An emotionally immature parent (lacking the emotional nurturing as a child themselves to be able to fully mature) often is unable to identify their own wounds being triggered and might act out on the child unconsciously. They might believe the child should emotional take care of them or that the child should be grateful rather than the other way around (the parent putting aside own needs to meet the child’s).
- You develop an inner critic (instead of an inner coach) when you were berated or emotionally neglected. As a result you’re extra hard on yourself for always “messing up” and feel stressed out all of the time.
- You feel responsible for others. When your parent (unconsciously) put their needs ahead of yours, you end up suppressing your authentic expression to regulate your parent’s reaction. You believe every interpersonal challenge is your fault.
- You apologise all the time. Children of immature parents may be especially vigilant to others needs and emotions to maintain their emotional safety. Do you apologise because you actually screwed up, or because you want to make sure no one will be mad at you for it?
================
- **Required actions**:
A. Decide whether each statement agrees with the passage on emotionally immature parents. Answer yes or no for each, and quote the words from the passage that settle it.
(i) An inner critic develops when a child was berated or emotionally neglected.
(ii) A child of an immature parent tends to blame other people for interpersonal challenges.
(iii) An emotionally immature parent can usually identify their own wounds being triggered.
B. According to the passage on emotionally immature parents, why may children of immature parents be especially vigilant to others' needs and emotions?
C. Pick up the passage on emotionally immature parents from its last sentence and carry it further.
The entries that come next have no connection to the passage on emotionally immature parents.

- **Supplied data**:
================
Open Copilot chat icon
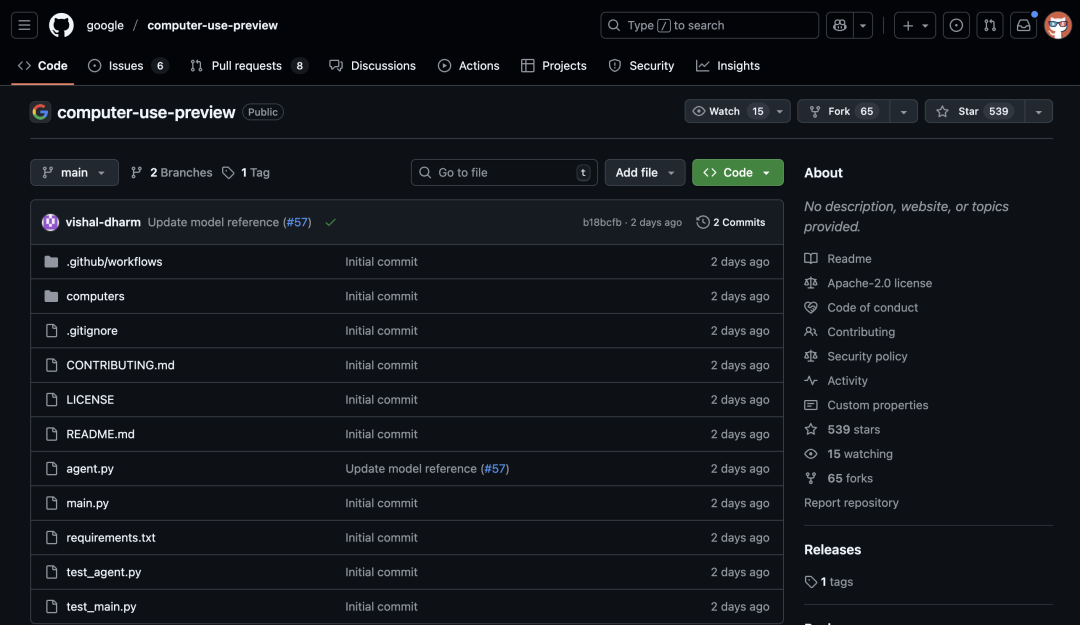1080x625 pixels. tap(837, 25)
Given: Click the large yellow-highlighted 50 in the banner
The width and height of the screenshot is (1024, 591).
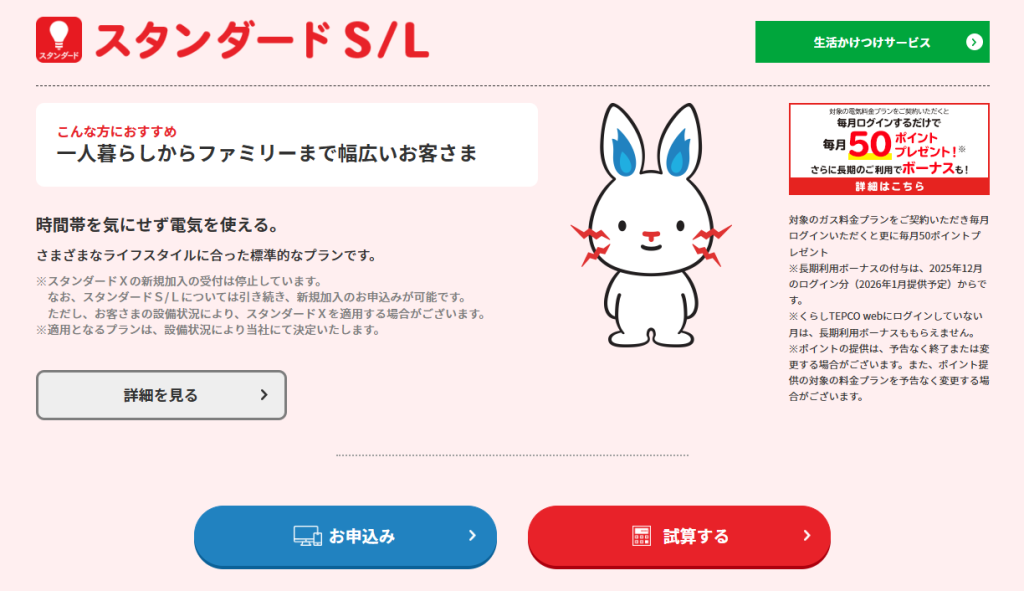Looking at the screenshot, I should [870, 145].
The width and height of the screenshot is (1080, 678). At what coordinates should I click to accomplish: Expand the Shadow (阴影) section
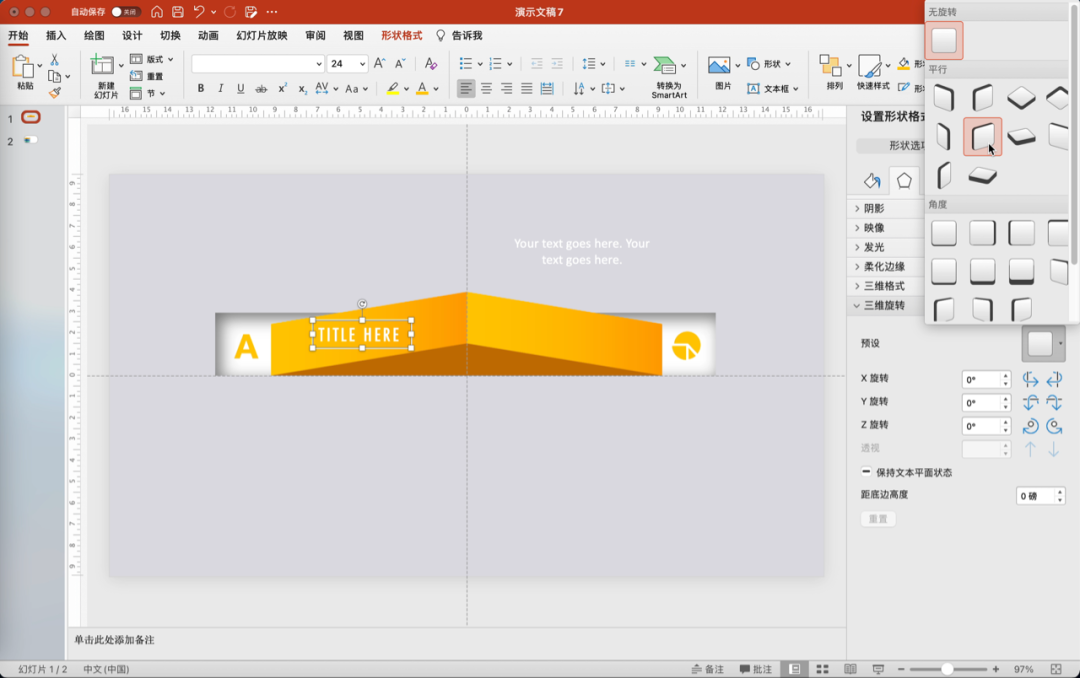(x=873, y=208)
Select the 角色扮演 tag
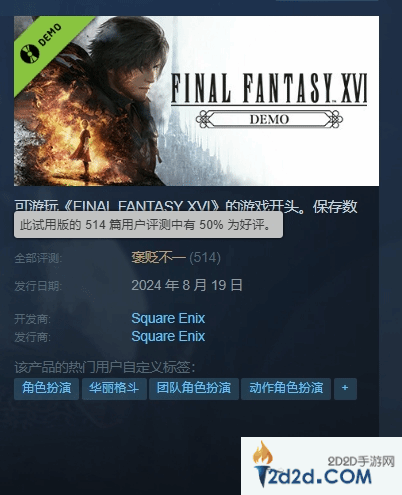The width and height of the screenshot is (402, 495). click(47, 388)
================
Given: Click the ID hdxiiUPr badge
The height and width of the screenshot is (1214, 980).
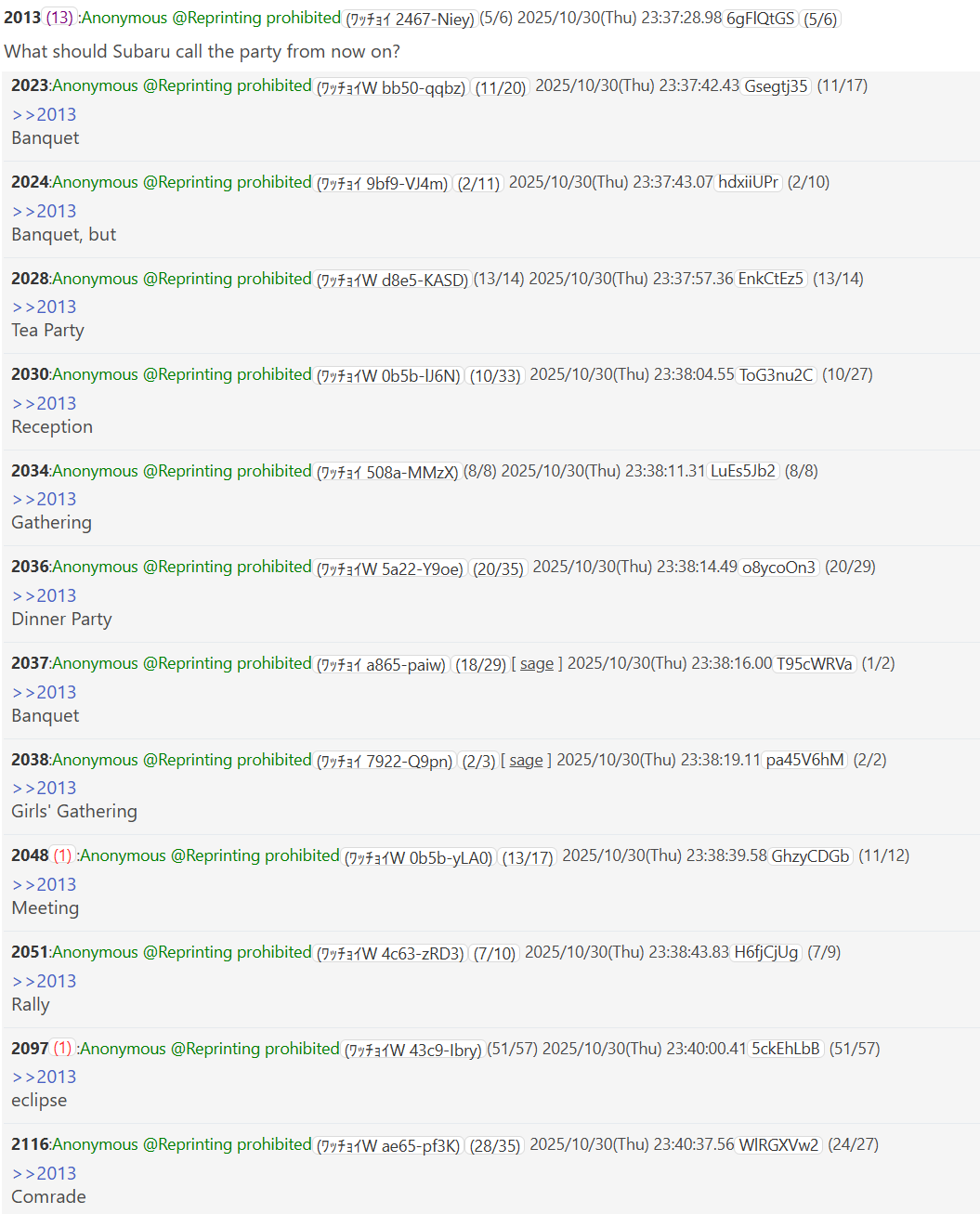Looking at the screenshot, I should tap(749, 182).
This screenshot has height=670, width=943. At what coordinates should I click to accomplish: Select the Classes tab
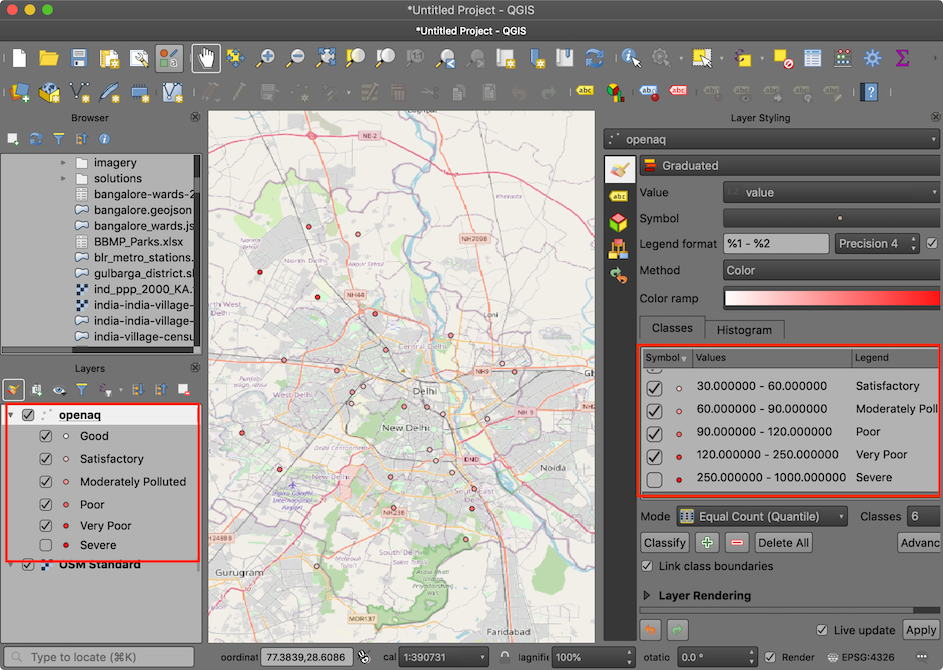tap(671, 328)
================
- **Answers by item**:
A.
(i) Yes: "You develop an inner critic (instead of an inner coach) when you were berated or emotionally neglected."
(ii) No: "You believe every interpersonal challenge is your fault."
(iii) No: "often is unable to identify their own wounds being triggered"

B. To maintain their emotional safety.

C.
- You constantly need validation. When an immature parent speaks to a child in a demanding way/not validating the child, the child doesn’t learn to self validate, as adults they need other to tell they’re doing a good job. A therapist can help learn to value yourself outside of what other people might think.
- Emotional intimacy feels scary. Having experienced a lack of nurturing, you may have instead assumed the role of caretaker, family here, or had to emotionally “rescue” others. Physical intimacy & a surface-level social life might be easy, but when things start to turn deeper, you feel uncomfortable and retreat.
It is important to identify your wounds, only then you can start healing them or at least not act of out of them. Take Care!